Exercise aim: Please return every line of the records that contains the string "Viewport", matching case exactly.

Record extracts:
(begin)

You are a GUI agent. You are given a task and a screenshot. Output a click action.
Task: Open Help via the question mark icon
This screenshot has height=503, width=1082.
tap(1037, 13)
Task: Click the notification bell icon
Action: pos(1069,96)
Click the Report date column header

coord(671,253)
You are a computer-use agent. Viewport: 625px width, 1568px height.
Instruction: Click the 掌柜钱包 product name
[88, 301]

(end)
(begin)

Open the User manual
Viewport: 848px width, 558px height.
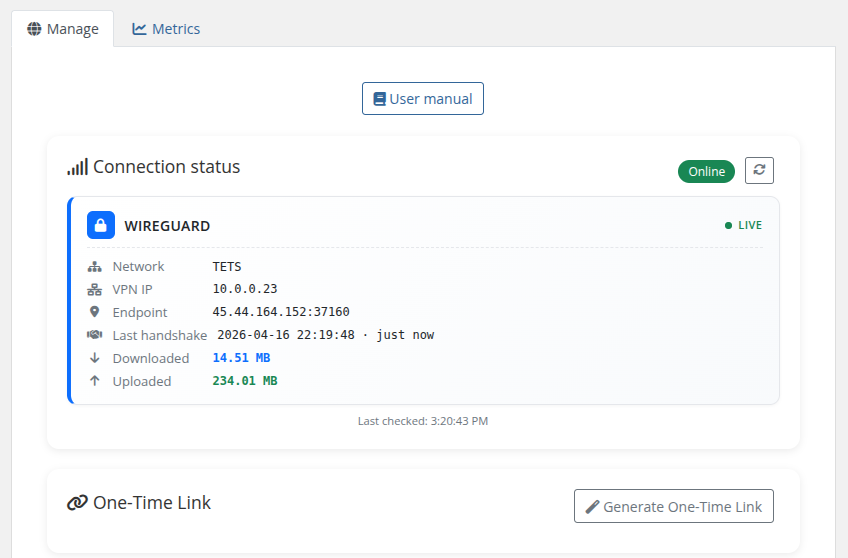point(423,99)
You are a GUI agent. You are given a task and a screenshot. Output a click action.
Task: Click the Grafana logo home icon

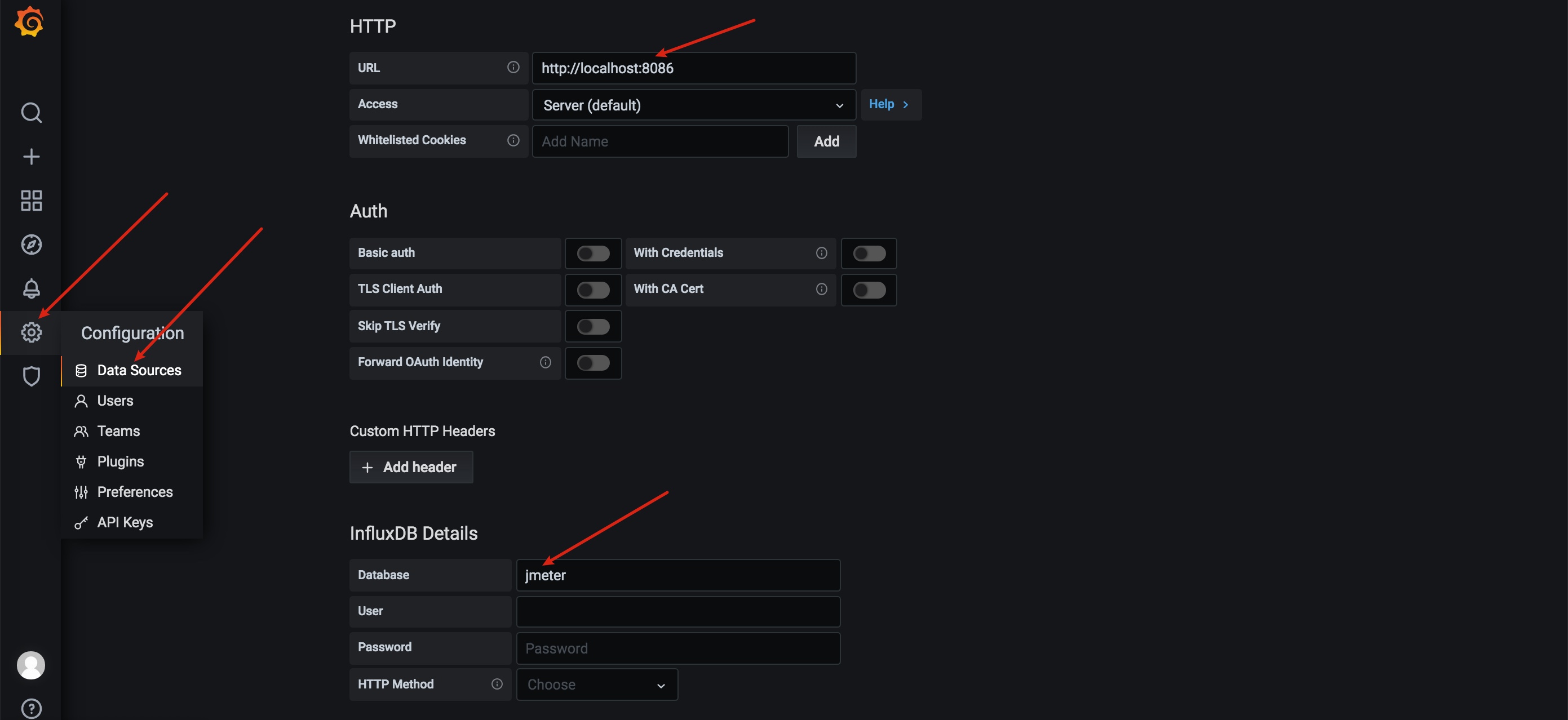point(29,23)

(end)

Output of the exercise:
You are a computer-use agent. Viewport: 625px width, 1568px height.
Viewport: 848px width, 558px height.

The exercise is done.